If I were to pick one of my favourite designs as the guinea pig – something like Brass – there would be a real risk of starstruck gurning for a first outing rather than tough analysis. Because I had such a mixture of responses to Century, I figured that made it a better first test subject.
The Review: Century Golem edition
If you haven’t played this game, please read the BGG link for a description. If you’ve already played Spice Road, however, the game will be very familiar to you. The golem edition is a pure re-themeing of the original in which players build golems rather than trade spices. Nearly all of this review applies to both versions, but it will be indicated where a divergence matters.
Player activity & game arc
This is a card-based engine building game. As with every engine building game I’ve encountered so far there two broad phases of player activity: first the creation of an engine, and then later its exploitation at the expense of a better engine.
The reason for this structure is probably a logical necessity in most such games. If the game forces the player to pick between improving an engine or using it, this pattern will always follow. After all, you need to build your engine before you can use it, and if it doesn’t move you to victory in itself, you’ll need to use it to get you there at some point. What does change in engine buildings games substantially is the nature of the switching point between these two. It may be more or less shared between players, it may be more or less total, and the two phases may overlap more or less completely.

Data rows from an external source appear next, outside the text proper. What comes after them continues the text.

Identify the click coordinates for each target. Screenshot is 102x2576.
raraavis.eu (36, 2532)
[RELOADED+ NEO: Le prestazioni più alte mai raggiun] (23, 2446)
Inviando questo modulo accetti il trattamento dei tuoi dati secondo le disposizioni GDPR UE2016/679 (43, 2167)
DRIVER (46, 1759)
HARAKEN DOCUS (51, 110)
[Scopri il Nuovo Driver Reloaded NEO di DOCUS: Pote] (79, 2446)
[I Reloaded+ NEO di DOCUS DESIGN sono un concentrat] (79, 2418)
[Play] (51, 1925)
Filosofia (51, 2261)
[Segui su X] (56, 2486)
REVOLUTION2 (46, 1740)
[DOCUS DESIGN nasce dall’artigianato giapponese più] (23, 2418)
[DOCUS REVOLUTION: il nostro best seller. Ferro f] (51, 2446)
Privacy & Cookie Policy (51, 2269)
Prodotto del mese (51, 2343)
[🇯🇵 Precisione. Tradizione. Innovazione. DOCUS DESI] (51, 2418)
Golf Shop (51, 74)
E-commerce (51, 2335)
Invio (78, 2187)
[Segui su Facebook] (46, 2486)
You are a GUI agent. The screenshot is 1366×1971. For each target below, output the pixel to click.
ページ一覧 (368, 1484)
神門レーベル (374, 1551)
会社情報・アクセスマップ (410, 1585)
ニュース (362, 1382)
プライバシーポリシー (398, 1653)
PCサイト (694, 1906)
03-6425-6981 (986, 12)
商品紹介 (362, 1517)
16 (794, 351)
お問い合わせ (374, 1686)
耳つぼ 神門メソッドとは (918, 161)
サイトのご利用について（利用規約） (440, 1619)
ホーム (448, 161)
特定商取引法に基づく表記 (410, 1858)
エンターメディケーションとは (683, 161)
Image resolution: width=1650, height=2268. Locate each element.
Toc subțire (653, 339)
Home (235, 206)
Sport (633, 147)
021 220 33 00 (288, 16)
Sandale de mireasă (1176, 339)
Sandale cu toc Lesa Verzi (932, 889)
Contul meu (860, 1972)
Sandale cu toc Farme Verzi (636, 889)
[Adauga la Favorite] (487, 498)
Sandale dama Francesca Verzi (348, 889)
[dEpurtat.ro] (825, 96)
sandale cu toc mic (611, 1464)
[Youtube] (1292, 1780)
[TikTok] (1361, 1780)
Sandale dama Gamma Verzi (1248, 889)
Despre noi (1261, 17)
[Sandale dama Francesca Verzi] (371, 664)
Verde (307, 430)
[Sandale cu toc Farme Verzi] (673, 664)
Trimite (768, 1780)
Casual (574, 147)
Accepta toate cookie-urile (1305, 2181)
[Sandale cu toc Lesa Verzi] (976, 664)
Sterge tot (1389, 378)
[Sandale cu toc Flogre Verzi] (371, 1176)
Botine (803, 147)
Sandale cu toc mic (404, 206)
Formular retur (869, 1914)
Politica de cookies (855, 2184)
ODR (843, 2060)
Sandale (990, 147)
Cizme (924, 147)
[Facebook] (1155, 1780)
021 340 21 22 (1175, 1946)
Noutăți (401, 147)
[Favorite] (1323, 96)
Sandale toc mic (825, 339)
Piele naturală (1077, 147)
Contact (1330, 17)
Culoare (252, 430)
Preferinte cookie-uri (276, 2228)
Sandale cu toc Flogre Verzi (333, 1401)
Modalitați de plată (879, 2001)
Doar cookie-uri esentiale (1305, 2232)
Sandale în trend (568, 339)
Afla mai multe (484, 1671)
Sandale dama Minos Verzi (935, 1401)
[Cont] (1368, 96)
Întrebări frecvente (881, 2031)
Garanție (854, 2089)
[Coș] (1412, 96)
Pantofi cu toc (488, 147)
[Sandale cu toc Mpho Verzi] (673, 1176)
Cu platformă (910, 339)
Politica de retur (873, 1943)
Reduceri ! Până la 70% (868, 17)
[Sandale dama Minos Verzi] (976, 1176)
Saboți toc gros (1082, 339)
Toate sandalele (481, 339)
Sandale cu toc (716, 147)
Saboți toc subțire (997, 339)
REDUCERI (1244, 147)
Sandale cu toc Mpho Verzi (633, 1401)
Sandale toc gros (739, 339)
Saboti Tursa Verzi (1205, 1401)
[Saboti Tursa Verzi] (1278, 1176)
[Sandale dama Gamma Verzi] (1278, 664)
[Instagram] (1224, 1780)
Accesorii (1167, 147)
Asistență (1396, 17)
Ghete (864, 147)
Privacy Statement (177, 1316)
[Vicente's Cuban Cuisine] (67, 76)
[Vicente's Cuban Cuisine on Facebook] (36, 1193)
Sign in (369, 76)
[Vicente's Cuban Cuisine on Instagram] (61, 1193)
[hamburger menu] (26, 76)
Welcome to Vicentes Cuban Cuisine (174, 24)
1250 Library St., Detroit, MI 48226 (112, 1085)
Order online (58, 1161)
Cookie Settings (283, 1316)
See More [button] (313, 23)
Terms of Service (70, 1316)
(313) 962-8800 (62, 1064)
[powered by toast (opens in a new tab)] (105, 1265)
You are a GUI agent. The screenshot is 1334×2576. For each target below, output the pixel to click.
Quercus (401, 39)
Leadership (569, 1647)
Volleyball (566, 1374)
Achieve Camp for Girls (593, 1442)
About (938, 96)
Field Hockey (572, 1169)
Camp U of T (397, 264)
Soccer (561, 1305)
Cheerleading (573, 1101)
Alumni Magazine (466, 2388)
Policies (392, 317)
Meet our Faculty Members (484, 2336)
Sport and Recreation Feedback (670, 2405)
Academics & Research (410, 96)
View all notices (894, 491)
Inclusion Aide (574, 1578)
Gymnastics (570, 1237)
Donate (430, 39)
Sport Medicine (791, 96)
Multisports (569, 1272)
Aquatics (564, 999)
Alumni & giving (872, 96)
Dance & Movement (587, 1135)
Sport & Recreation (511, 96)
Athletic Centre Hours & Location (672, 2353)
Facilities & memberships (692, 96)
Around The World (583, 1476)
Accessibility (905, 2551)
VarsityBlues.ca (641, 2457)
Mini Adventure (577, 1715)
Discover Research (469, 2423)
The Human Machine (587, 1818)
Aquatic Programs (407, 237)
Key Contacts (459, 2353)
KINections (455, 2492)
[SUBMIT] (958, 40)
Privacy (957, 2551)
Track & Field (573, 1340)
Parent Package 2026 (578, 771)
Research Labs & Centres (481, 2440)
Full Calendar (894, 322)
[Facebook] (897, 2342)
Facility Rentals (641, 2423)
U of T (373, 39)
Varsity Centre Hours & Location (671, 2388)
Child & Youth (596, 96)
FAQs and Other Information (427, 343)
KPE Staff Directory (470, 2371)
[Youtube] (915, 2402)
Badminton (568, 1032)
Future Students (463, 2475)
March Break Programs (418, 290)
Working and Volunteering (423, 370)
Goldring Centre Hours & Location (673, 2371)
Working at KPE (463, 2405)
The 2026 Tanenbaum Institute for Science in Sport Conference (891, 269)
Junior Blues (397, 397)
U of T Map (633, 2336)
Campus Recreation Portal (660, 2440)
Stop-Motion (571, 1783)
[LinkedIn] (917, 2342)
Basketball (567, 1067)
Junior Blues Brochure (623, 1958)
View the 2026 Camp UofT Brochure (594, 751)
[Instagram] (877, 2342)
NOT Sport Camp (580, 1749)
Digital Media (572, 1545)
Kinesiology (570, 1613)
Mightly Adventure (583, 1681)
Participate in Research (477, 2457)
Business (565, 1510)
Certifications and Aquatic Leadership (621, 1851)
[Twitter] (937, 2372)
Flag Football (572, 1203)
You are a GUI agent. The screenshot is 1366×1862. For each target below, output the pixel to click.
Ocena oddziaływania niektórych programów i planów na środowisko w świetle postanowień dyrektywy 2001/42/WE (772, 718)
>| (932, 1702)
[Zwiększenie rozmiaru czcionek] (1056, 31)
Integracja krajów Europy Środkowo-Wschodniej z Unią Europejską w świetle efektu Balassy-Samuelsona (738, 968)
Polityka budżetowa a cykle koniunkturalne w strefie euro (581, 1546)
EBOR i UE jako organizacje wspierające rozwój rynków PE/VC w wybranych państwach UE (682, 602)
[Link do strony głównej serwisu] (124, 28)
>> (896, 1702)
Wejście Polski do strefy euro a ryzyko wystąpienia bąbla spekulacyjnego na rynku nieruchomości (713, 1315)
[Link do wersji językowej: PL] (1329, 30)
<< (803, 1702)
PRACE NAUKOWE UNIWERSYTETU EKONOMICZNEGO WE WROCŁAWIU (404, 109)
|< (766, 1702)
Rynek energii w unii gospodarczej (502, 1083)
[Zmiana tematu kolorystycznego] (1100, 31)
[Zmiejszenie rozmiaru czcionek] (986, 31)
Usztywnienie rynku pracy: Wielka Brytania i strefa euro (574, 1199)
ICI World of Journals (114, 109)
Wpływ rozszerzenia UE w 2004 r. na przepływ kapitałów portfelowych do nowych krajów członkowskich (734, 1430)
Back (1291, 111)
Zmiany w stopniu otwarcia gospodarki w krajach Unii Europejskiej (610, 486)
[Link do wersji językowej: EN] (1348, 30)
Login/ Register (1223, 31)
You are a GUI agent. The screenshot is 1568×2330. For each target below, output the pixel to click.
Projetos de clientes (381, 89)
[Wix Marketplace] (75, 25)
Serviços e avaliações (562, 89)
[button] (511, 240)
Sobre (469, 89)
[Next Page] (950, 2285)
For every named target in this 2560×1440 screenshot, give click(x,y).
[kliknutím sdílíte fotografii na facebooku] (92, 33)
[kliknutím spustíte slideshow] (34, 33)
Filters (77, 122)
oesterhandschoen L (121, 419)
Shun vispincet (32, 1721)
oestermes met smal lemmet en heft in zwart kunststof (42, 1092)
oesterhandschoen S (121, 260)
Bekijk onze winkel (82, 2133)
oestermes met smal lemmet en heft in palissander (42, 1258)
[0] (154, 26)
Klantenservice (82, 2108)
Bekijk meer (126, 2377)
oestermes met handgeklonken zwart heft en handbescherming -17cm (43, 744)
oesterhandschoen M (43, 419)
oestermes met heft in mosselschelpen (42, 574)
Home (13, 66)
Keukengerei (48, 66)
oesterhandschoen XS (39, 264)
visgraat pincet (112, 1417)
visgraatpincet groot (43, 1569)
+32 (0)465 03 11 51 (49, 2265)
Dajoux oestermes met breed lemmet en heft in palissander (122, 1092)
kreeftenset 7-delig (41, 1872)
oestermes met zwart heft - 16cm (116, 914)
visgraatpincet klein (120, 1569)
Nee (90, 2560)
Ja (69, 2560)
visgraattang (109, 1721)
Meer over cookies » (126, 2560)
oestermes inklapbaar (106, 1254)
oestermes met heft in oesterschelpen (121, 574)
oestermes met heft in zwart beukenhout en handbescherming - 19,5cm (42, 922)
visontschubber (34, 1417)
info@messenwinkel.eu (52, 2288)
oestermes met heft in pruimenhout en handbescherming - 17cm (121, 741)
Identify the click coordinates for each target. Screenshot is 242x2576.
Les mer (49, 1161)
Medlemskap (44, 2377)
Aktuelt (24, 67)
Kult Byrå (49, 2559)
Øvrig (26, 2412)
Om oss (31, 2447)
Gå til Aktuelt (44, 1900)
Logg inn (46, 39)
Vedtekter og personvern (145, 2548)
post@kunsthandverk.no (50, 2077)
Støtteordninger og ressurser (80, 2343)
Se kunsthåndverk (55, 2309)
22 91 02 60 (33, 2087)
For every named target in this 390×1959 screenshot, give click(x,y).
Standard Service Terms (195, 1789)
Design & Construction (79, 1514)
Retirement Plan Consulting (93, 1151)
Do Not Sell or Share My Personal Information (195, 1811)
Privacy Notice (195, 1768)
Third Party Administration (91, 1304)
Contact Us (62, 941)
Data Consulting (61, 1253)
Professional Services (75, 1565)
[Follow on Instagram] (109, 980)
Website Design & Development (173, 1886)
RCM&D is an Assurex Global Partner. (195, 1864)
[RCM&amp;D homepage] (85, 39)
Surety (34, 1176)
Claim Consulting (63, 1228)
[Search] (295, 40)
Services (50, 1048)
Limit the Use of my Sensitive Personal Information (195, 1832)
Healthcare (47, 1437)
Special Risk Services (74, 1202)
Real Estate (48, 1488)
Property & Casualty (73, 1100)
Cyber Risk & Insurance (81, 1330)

Certainly Century is no exception to this rule. Specifically, at first the player will need to create an efficient hand of resource conversion cards, picked from a common card pool, that allows them to better acquire more, or more valuable, crystals more easily (cubes thinly themed as spices in spice road). Then second, the player will make carefully timed acquisitions of victory-point valued ‘golem’ cards, which are ‘constructed’ from those crystals, at the expense of further investment in the engine. Game end is achieved when any player acquires an arbitrary 5 golems, and the player with most victory points is the winner.
The game’s development arc, the way the game shifts and changes over the course of the play time, is completely defined by this dynamic. There are no other mechanics to shape it. This gives the game a very basic three-act structure which is also common to most games with some engine-building element:
- The players’ initial acquisition, exploration, and experimentation
- The beginning of engine maturity
- The final race to acquisition of points over engine improvements
Century’s central pleasure: Engine building and its consequences
Century offers a few distinct kinds of pleasure, but by far the most central is the act of engine-building itself; whether or not players realise that this the main activity they are engaging in or language that they would even use.
It is difficult to pin down the deep psychological roots of why engine building in games is pleasurable, and it is not wise for me to try without a lot more research. But I can speak descriptively. There is something inherently pleasurable in constructing a machine that operates somewhat autonomously; a machine which, when it is given a certain input, produces the output its creator intended over and over again. It seems to be pretty much the same pleasure as making software that actually works as you’d hope, fixing a car successfully, or building a functional toy in Lego Technic. It would also explain why there is such an overlap with people that work in engineering (all disciplines) and an interest in these kinds of games. In the context of games, watching something you made give you the output you want (resources, victory points, etc.) is also accompanied by another feeling. Specifically when you are constantly getting better positioned against your opponents by your own earlier efforts. This taps into the inherently pleasing feeling of progression.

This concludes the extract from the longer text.